Salmon River Suction Dredging

Salmon River Suction Dredging

Current Status:

Date Filed:
Oct 12, 2012

Case Title:
Idaho Conservation League v. State Board of Land Commissioners and Idaho Department of Lands

Staff attorney(s):
Bryan Hurlbutt


Idaho Conservation League

To Protect:




Case Information:

November 5, 2012 — Mr. Conklin abandoned his proposal and withdrew his lease application, which is a great victory for all who enjoy the beauty of the Salmon River!
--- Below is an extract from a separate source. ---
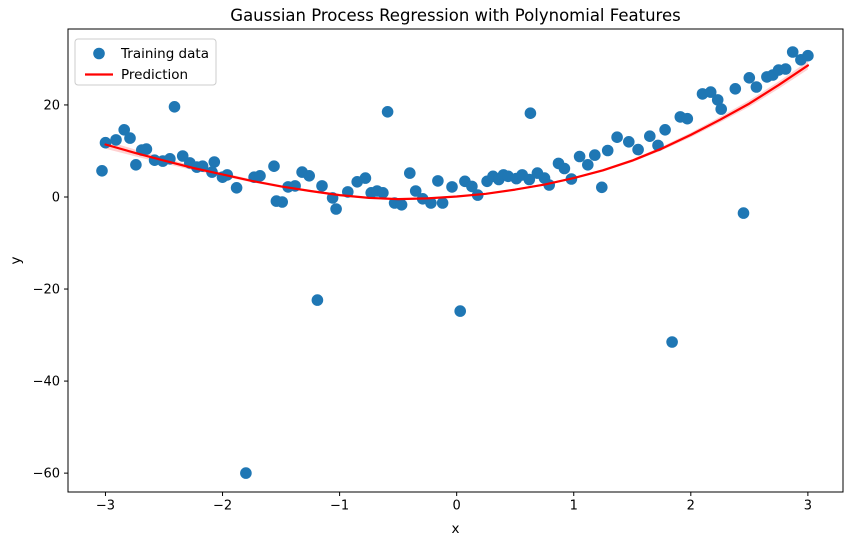  I want to click on legend: Training data Prediction, so click(146, 62).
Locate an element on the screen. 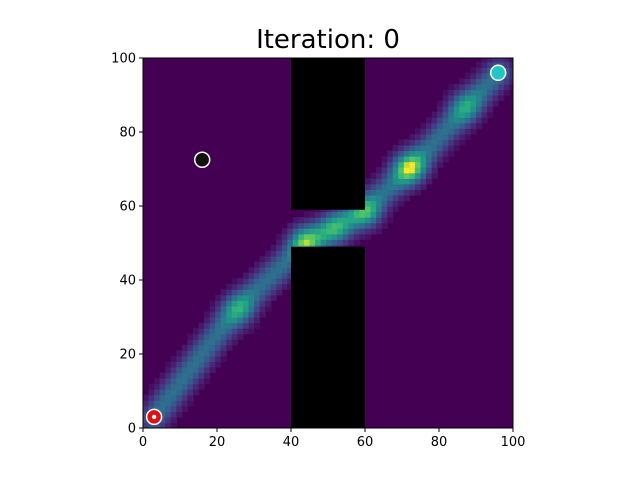 The width and height of the screenshot is (640, 480). start-marker-center is located at coordinates (154, 417).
October 12, 2012 — Advocates for the West filed a Petition for Judicial Review on behalf of Idaho Conservation League challenging the State of Idaho’s approval of a riverbed mineral lease to Mike Conklin. The lease would have allowed Mr. Conklin to intensively suction dredge a half-mile segment of the bed of Idaho’s famed Salmon River approximately 13 miles downstream of Riggins, Idaho.
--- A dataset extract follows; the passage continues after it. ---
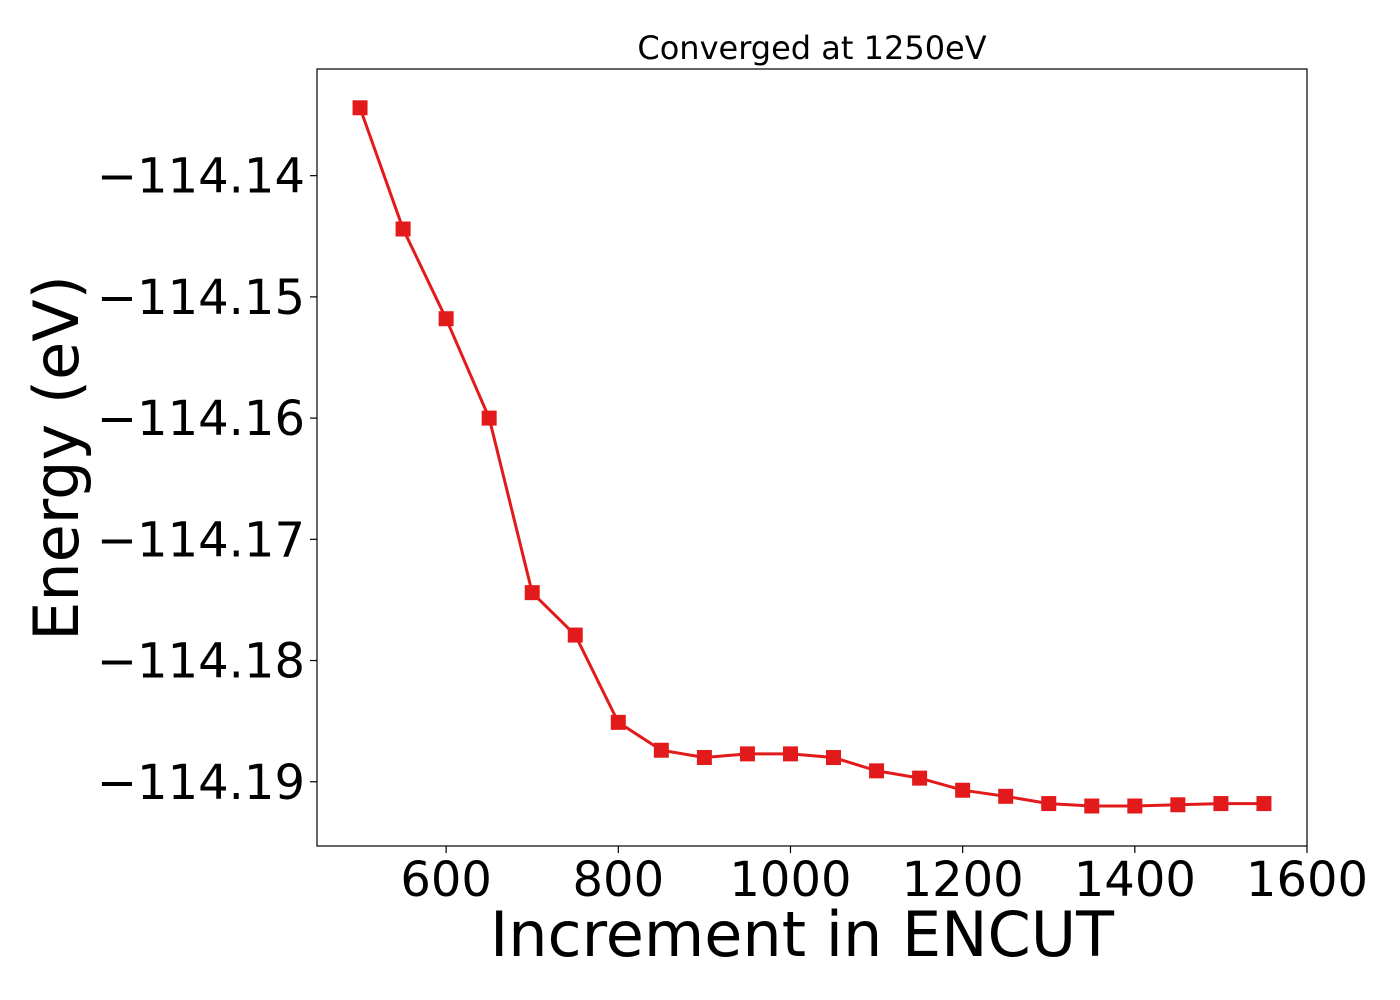 The height and width of the screenshot is (1000, 1400). I want to click on chart-title: Converged at 1250eV, so click(812, 48).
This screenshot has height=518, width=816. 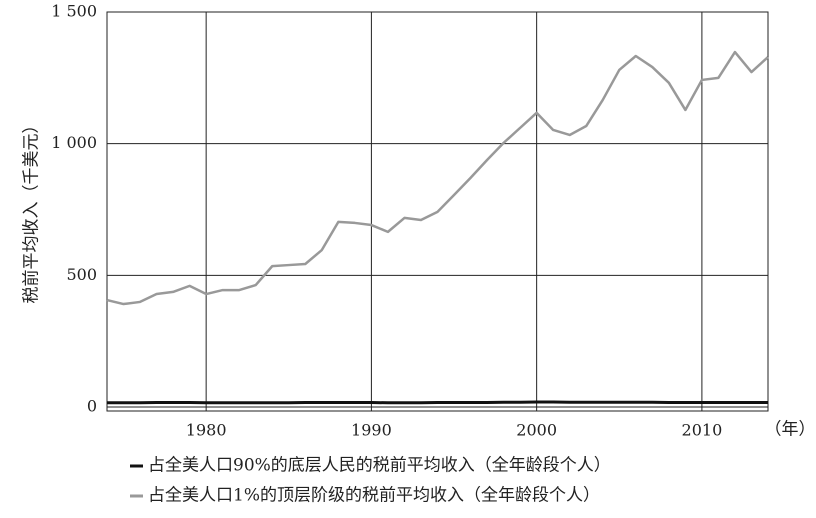 I want to click on y-tick-label: 500, so click(x=82, y=274).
A suction dredge uses a high pressure gasoline powered water pump to suck up riverbed material and water. The riverbed material and water are then run through a sluice box to separate out valuable minerals while the remaining riverbed material and water are discharged back to the river. Mr. Conklin applied to suction dredge 10 cubic yards of material from the bed of the Salmon River every day, 128 days per year, over the five-year period of the lease.
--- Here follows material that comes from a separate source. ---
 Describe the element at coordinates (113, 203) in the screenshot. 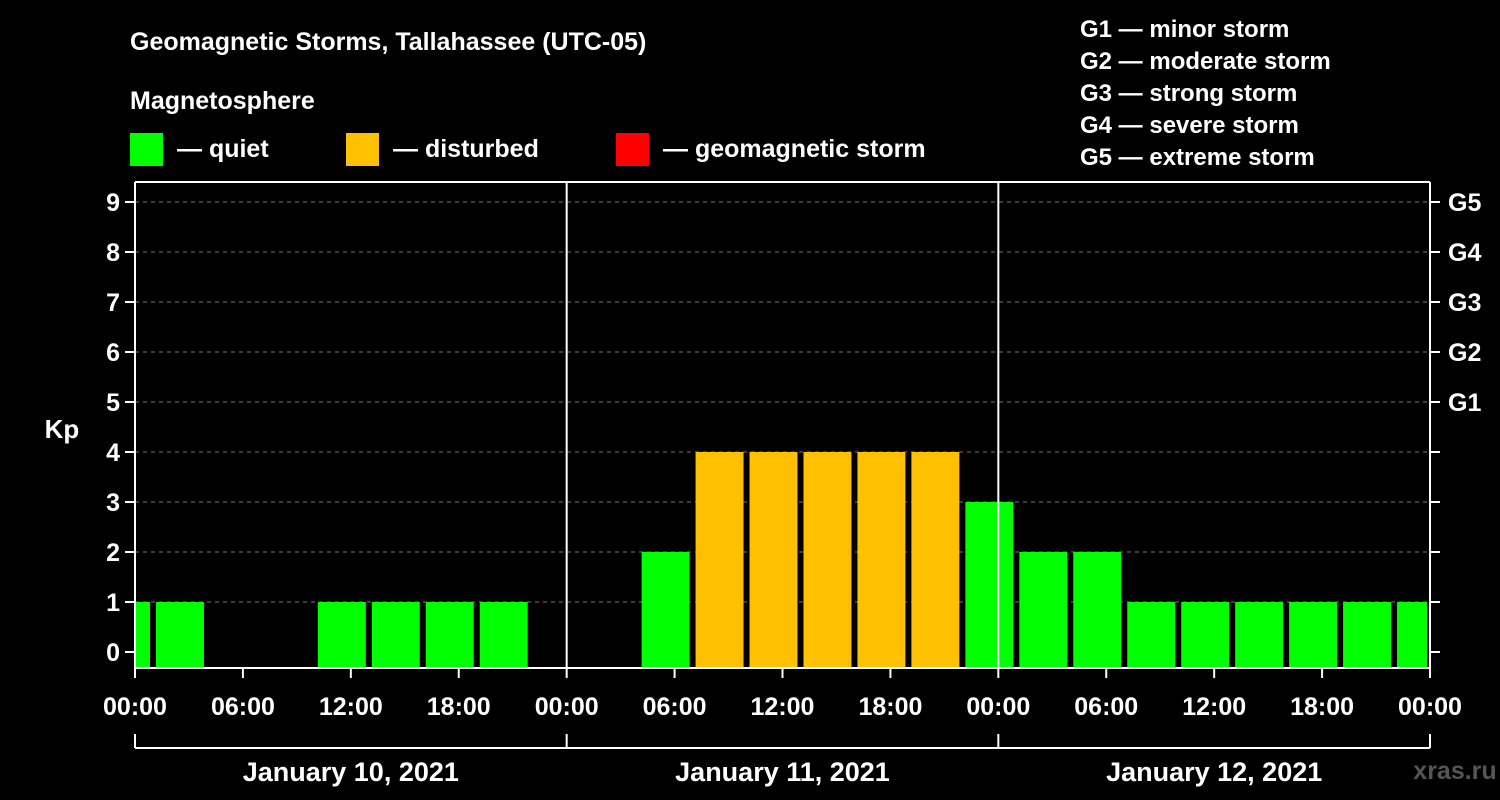

I see `y-tick-label-9: 9` at that location.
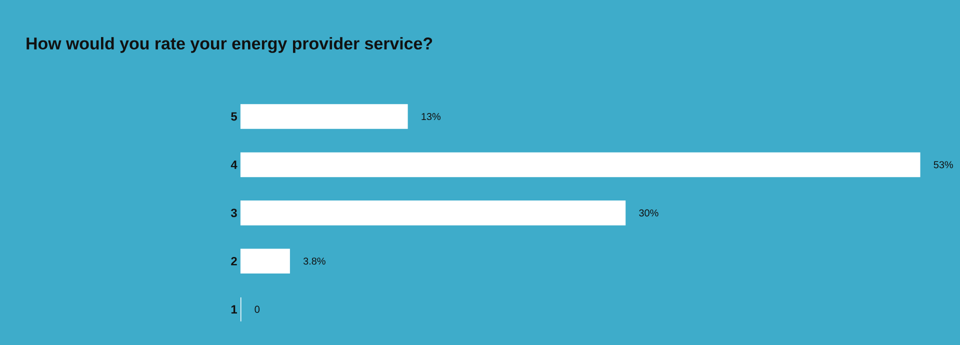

Idaho Conservation League testified before the Idaho State Board of Land Commissioners (“Land Board”) to the damaging impacts of suction dredging the site, including harming endangered fish species, degrading water quality, and creating dangerous hazards to fly fishing. Nevertheless, the Land Board approved Mr. Conklin’s lease without requiring the reclamation plan and corresponding bond required by state law.

Shortly after Advocates for the West filed the Petition, Mr. Conklin abandoned his proposal and withdrew his lease application. After receiving confirmation from the State that Mr. Conklin’s application was successfully withdrawn, Advocates for the West dismissed the Petition on October 31, 2012.